Be kind rewind (M. Gondry, 2008)
Be kind rewind - Gli acchiappafilm (Be kind rewind)
di Michel Gondry – USA 2008
con Jack Black, Mos Def
**1/2
Visto al cinema Eliseo, con Albertino.
Dopo “Se mi lasci ti cancello” e “L'arte del sogno”, Gondry realizza un film altrettanto visionario e immaginifico ma decisamente più leggero e "innocuo" dei precedenti. Il folle Jerry (Black), il cui corpo si è magnetizzato dopo un tentativo fallito di sabotare la centrale elettrica del quartiere (responsabile, secondo lui, di emettere pericolose microonde), cancella involontariamente il contenuto di tutte le vetuste videocassette presenti nel negozio di noleggio gestito dall'amico Mike. Mentre il proprietario del negozio – l'anziano Elroy (Danny Glover) – sta meditando di passare ai DVD, per far fronte alle richieste degli sporadici clienti ancora affezionati alle cassette (fra i quali Mia Farrow) i due amici decidono di rigirare da soli, nell'arco di poche ore e con effetti speciali artigianali, i film che sono andati perduti: le loro versioni “maroccate” (“sweded”, in originale) di film come “Ghostbusters”, “Rush Hour 2”, “Robocop” e “A spasso con Daisy” riscuotono un successo strepitoso nella piccola comunità del quartiere, trasformandoli in vere e proprie star, ma attirano anche le attenzioni delle major hollywoodiane, furiose per la violazione del copyright (l'avvocato delle suddette major, che nel film non ci fanno proprio una bella figura, è Sigourney Weaver). A quel punto, i nostri eroi si dedicheranno a un ultimo grandioso film, una pellicola biografica sul grande musicista jazz Fats Waller, che secondo una voce sarebbe vissuto nel quartiere e avrebbe abitato proprio nel palazzo che ora è sede della videoteca. Fra rulli compressori che schiacciano VHS sull'asfalto e un finale commovente alla "Nuovo Cinema Paradiso", la pellicola – abbastanza surreale all'inizio e poi via via sempre più lineare e prevedibile – vuole essere soprattutto un omaggio al cinema amatoriale (e la presenza di Jack Black, che era stato protagonista di “King Kong”, rappresenta un perfetto trait d'union con quel Peter Jackson che con “Forgotten silver” aveva già realizzato un inno all'inventiva cinematografica), alle videoteche di un tempo (con una sola copia di ogni film, contro i Blockbuster odierni che magari hanno centinaia di copie ma solo delle ultime uscite), alla solidarietà di quartiere e – per citare una critica che ho letto – al “lato ironico e beffardo di un cinema che 'si cancella' e reinventa sé stesso, diventando altro, affrancandosi da Hollywood per avvicinarsi alla gente comune”.
4 commenti:
Molto sfizioso, dovrei scriverne anche io prima o poi...

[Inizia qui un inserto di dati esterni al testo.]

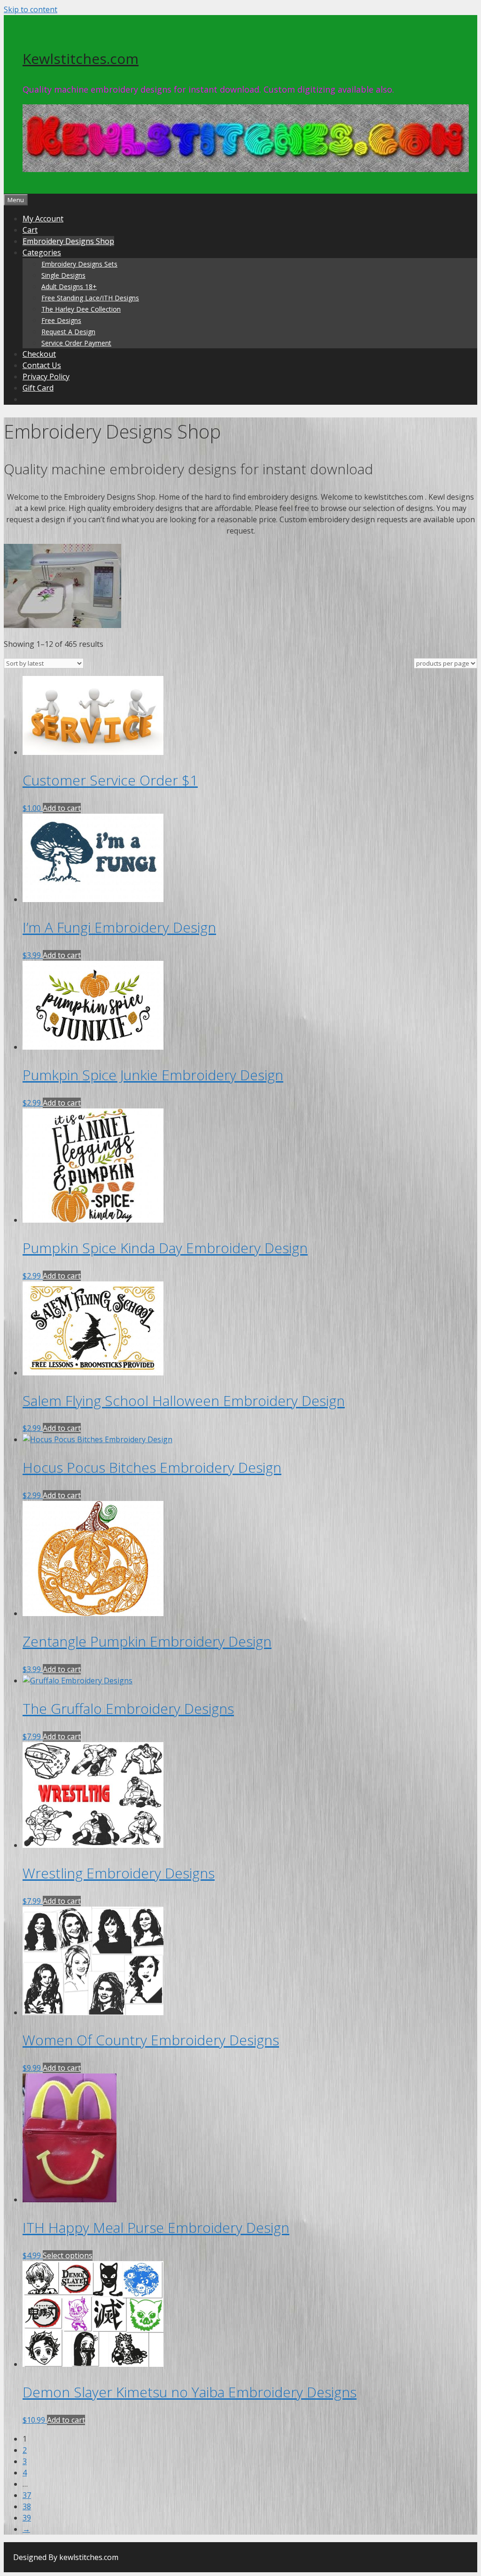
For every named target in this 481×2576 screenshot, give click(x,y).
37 (27, 2495)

Una delle cose belle del film è la mancanza di "snobberia" cinefila, visto che i protagonisti "rifanno" con lo stesso impegno sia cult-movie d'autore sia blockbuster d'azione: tutto il cinema, "alto" o "basso" che sia, è oggetto del loro rimaneggiamento, senza cavillare su generi o velleità artistiche.
Ciao! Verrò a leggerti.
Spero di vederlo al cinema. M'incuriosisce molto. Ne ho letto bene un po' dappertutto e penso che dovrebbe piacermi.
Sì, credo sia uno di quei film che, più o meno, piace a tutti: forse però anche questo è un suo limite e lo rende meno geniale di "Se mi lasci ti cancello".